Special Issue “Human Betaretrovirus and Related Diseases”

A betaretrovirus resembling mouse mammary tumor virus (MMTV) was first linked with human breast cancer over 50 years ago. It was originally referred to as human mammary tumor virus, and then the term human betaretrovirus (HBRV) was adopted when a similar agent was characterized in patients with primary biliary cholangitis (PBC), an autoimmune liver disease. In mice, MMTV is an established cause of breast cancer, lymphoma, and renal cancer and is linked with several inflammatory disorders in genetically manipulated or outbred models [1,2]. In contrast, HBRV is not recognized as a “cause” of either breast cancer or PBC by the scientific community. The main challenge in linking HBRV with human disease is a lack of reproducible diagnostic assays to confirm infection; an issue now being addressed. In addition, the low viral burden and similarity of human and mouse isolates have prompted concern about mouse DNA contamination in human PCR studies. Additionally, the poor humoral responses elicited by infection have minimized the utility of diagnostic ELISA assays. Nevertheless, the demonstration of proviral integrations in human samples and the isolation of a transmissible betaretrovirus from patient samples provide sufficient support for HBRV as an infectious agent in humans [1,2]. Therefore, this Special Issue provides an opportunity to share new data and help bridge the gap in describing the potential role of HBRV in human disease.

The history of HBRV was broadly outlined by all contributors, with some expressing the view that it is not possible to prove a causal association in complex disorders with multiple etiological influences. Lawson and James reviewed the relationship between HBRV and breast cancer using the structured Hill’s criteria to build a plausible relationship between infection and the disease [3]. The same approach was taken to link HBRV with the autoimmune liver disease, PBC [2]. Parisi and colleagues provided a synopsis of the MMTV life cycle, resistance to infection, and the viral pathogenesis of breast cancer and lymphoma [4]. Generoso Bevilacqua presented an encyclopedic overview of the history of MMTV, breast cancer in mice, and then the development of clinical diseases and background epidemiology related to betaretrovirus infection in humans [5].

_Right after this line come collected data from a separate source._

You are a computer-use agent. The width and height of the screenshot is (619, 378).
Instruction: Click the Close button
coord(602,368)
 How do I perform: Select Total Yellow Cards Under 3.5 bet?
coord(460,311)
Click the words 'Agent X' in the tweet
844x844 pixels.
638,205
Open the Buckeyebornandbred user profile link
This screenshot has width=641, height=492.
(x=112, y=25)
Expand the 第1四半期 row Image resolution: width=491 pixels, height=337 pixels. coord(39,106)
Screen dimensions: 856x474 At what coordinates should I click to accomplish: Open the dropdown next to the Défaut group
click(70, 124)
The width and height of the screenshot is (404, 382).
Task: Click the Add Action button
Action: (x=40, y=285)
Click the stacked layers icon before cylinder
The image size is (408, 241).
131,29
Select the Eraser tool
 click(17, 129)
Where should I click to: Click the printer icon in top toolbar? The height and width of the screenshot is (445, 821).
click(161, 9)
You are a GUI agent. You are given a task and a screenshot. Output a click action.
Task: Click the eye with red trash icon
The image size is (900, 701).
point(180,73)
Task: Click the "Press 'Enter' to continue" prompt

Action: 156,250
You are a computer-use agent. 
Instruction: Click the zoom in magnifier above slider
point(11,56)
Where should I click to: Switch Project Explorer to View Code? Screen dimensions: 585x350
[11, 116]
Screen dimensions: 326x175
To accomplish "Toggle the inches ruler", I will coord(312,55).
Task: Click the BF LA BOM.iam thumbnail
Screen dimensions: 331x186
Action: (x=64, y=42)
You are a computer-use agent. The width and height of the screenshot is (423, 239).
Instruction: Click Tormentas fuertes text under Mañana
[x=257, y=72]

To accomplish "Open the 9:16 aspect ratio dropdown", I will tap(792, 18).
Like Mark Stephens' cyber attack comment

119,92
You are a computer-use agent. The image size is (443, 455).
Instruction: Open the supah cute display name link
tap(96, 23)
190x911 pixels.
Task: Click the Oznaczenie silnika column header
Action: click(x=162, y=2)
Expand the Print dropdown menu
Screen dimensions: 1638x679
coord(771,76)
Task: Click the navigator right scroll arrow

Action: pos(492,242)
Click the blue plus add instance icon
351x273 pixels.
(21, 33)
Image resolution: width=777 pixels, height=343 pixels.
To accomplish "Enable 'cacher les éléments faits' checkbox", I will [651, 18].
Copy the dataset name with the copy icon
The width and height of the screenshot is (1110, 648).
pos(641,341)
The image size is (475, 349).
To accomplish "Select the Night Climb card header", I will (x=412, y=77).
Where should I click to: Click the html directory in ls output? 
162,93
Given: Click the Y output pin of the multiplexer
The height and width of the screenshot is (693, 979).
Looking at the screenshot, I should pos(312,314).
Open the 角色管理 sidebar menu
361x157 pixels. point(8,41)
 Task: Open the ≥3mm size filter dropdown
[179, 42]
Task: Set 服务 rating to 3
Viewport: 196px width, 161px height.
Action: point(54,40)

To date, HBRV is the only exogenous betaretrovirus characterized in humans. Goubran and colleagues isolated HBRV from PBC patient lymph nodes and then transmitted the virus to cholangiocytes, the target of the immune-mediated disease process for patients with PBC [1]. Syed and colleagues reviewed the detection of “gold standard” evidence of retrovirus infection with the identification of over 2000 HBRV proviral integrations in liver disease patients’ samples and re-evaluated the potential role of HBRV in triggering autoimmunity to mitochondrial enzymes, which is in part related to metabolic remodeling [2].

Much is still to learn about HBRV, including the epidemiology and the route of transmission. Stewart and Chen retraced their steps to update the zoonosis hypothesis by relating mouse population outbreaks with a spike in breast cancer prevalence [6]. As MMTV and HBRV are genetically indistinguishable, it is currently not possible to determine the provenance of specific isolates (see commentary by Gunzburg and Salmons) [7]; however, HBRV Envelop sequences from PBC patients appear to maintain amino acid sequences only found in human isolates [1]. Parisi and colleagues provided an interesting perspective in that zoonosis may occur through pets [4], whereas Bevilacqua reiterated the potential of HBRV horizontally spreading to humans, citing the high prevalence of HBRV in saliva and the detection of HBRV in the dental callus of skulls dating back to the copper age [5].

With a focus on future treatment, Hochman and Braitbard evaluated the oncogenic role of MMTV envelope precursor protein (p14) in lymphoma and breast cancer [8]. They reviewed the use of passive immunization and active vaccination to target p14-expressing cancer, thus providing the potential for translational management of similarly antigenic human cancers. Aiming at intervention, HIV antiretroviral therapy has been repurposed to treat murine cholangitis related to MMTV and provide clinically meaningful responses in PBC patients with HBRV [2,9].

As Guest Editor, I am delighted to present this impressive collection of articles describing “Human Betaretrovirus and Related Diseases”. Notably, breast cancer and PBC share several commonalities; both have a female predominance, shared genetic risk alleles, a relationship with female hormones, and an increasing worldwide prevalence. Indeed, current estimates report a predicted rise in breast cancer burden by 40%, with more than 3 million new cases per year by 2040. This will lead to a 50% increase in deaths, exceeding 1 million per year—for a disease that may be preventable by vaccination [8]. These data underscore the importance of further study of the linkage of HBRV with human disease, as there is much to learn about the viral biology, pathogenesis, and epidemiology. I am confident that the collected articles will inspire more research—including the study of the fundamental biology of HBRV in oncogenesis and autoimmunity, as well as further viral prevalence studies with newly developed immune assays [2].